Aura popularis : un bon investissement à peu de frais pour lutter contre l’austérité imposée par l’économie et transformer la dépression en crise de rire.

Citoyens, citoyennes, vous n’y comprenez rien aux subprimes, aux délocalisations, à la paupérisation des peuples, à la montée du nationalisme et au chômage ? Le collectif Arbatache va au charbon pour déminer le terrain de la finance et disséquer au scalpel théâtral les mécanismes de la crise.
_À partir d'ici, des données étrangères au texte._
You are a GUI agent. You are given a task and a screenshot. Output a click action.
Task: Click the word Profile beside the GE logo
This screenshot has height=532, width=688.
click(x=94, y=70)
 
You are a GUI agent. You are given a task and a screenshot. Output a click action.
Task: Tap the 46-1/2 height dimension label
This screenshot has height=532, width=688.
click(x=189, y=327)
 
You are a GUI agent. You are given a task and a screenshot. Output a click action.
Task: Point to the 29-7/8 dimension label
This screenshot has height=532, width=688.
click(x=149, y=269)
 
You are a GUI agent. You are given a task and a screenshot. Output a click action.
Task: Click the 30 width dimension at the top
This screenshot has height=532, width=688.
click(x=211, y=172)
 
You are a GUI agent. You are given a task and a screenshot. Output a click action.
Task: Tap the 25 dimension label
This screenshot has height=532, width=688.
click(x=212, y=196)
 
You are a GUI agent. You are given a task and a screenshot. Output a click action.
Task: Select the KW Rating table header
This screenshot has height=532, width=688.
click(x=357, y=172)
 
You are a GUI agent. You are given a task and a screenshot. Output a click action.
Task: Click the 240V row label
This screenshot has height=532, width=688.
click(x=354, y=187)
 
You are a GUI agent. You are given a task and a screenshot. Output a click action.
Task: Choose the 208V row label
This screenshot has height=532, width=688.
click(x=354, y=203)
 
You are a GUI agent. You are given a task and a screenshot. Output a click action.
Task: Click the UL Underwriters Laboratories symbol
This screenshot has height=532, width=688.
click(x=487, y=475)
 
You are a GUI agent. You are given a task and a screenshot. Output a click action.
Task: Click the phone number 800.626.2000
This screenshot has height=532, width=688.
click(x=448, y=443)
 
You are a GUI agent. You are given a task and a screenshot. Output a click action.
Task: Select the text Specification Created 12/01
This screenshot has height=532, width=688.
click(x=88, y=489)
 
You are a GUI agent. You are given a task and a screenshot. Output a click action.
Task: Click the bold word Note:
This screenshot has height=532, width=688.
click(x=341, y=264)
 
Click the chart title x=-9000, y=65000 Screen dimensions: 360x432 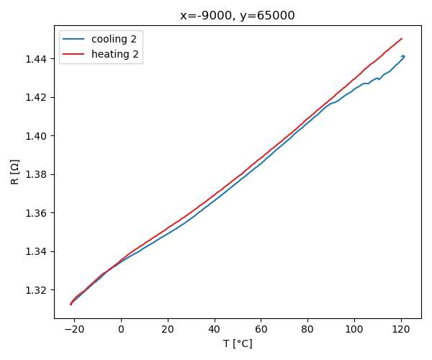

Une démonstration de force, comme une manif réussie, qui mixe les arts pour servir au public un cocktail au vitriol d’une société qui perd le contrôle sans se débarrasser tout à fait de son humanité.

Beckett n’aurait pas renié ce texte de Dominique Bréda. La crise se décompose en laissant l’absurde poindre dans les situations qui s’enchaînent en sketches drôlatiques. Si la croissance économique avait le même rythme que le spectacle, la récession deviendrait obsolète ! Les douze comédiens présents sur scène déploient une énergie à changer le monde. Un cynisme aiguisé pour trancher dans le vif du sujet, des chansons pour raconter les maux du moment, et de la danse quand les mots sont de trop…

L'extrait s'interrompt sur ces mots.